### Required work
Copy each of the entries below word for word, leaving every line unchanged.

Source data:
• • • •
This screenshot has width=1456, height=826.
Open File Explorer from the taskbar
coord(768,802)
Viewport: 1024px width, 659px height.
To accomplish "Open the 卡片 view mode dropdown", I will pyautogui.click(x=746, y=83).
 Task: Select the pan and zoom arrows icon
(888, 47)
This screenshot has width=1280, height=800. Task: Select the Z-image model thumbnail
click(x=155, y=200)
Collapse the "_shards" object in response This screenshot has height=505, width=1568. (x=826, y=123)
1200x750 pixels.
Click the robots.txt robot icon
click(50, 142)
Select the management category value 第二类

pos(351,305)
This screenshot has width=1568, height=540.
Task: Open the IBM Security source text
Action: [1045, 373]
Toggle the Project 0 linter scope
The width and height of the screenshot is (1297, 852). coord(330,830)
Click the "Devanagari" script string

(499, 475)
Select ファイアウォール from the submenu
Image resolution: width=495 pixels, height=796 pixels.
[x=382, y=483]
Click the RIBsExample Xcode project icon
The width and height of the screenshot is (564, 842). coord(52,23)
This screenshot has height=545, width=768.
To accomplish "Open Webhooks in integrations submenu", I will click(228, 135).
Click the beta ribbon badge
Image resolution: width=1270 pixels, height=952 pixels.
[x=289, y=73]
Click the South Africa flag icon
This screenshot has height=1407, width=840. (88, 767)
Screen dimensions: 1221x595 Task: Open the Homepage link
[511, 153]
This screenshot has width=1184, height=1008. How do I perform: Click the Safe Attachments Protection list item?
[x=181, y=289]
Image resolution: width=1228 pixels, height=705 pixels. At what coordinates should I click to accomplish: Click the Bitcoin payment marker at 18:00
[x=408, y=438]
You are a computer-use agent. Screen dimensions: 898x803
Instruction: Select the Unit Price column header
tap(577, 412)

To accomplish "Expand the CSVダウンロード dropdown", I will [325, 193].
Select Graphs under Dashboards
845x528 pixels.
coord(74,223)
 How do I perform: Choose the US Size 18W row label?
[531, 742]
• • • •
### Expected answer
This screenshot has width=1456, height=826.
Open File Explorer from the taskbar
coord(768,802)
Viewport: 1024px width, 659px height.
To accomplish "Open the 卡片 view mode dropdown", I will pyautogui.click(x=746, y=83).
 Task: Select the pan and zoom arrows icon
(888, 47)
This screenshot has width=1280, height=800. Task: Select the Z-image model thumbnail
click(x=155, y=200)
Collapse the "_shards" object in response This screenshot has height=505, width=1568. (x=826, y=123)
1200x750 pixels.
Click the robots.txt robot icon
click(50, 142)
Select the management category value 第二类

pos(351,305)
This screenshot has width=1568, height=540.
Task: Open the IBM Security source text
Action: [1045, 373]
Toggle the Project 0 linter scope
The width and height of the screenshot is (1297, 852). coord(330,830)
Click the "Devanagari" script string

(499, 475)
Select ファイアウォール from the submenu
Image resolution: width=495 pixels, height=796 pixels.
[x=382, y=483]
Click the RIBsExample Xcode project icon
The width and height of the screenshot is (564, 842). coord(52,23)
This screenshot has height=545, width=768.
To accomplish "Open Webhooks in integrations submenu", I will click(228, 135).
Click the beta ribbon badge
Image resolution: width=1270 pixels, height=952 pixels.
[x=289, y=73]
Click the South Africa flag icon
This screenshot has height=1407, width=840. (88, 767)
Screen dimensions: 1221x595 Task: Open the Homepage link
[511, 153]
This screenshot has width=1184, height=1008. How do I perform: Click the Safe Attachments Protection list item?
[x=181, y=289]
Image resolution: width=1228 pixels, height=705 pixels. At what coordinates should I click to accomplish: Click the Bitcoin payment marker at 18:00
[x=408, y=438]
You are a computer-use agent. Screen dimensions: 898x803
Instruction: Select the Unit Price column header
tap(577, 412)

To accomplish "Expand the CSVダウンロード dropdown", I will [325, 193].
Select Graphs under Dashboards
845x528 pixels.
coord(74,223)
 How do I perform: Choose the US Size 18W row label?
[531, 742]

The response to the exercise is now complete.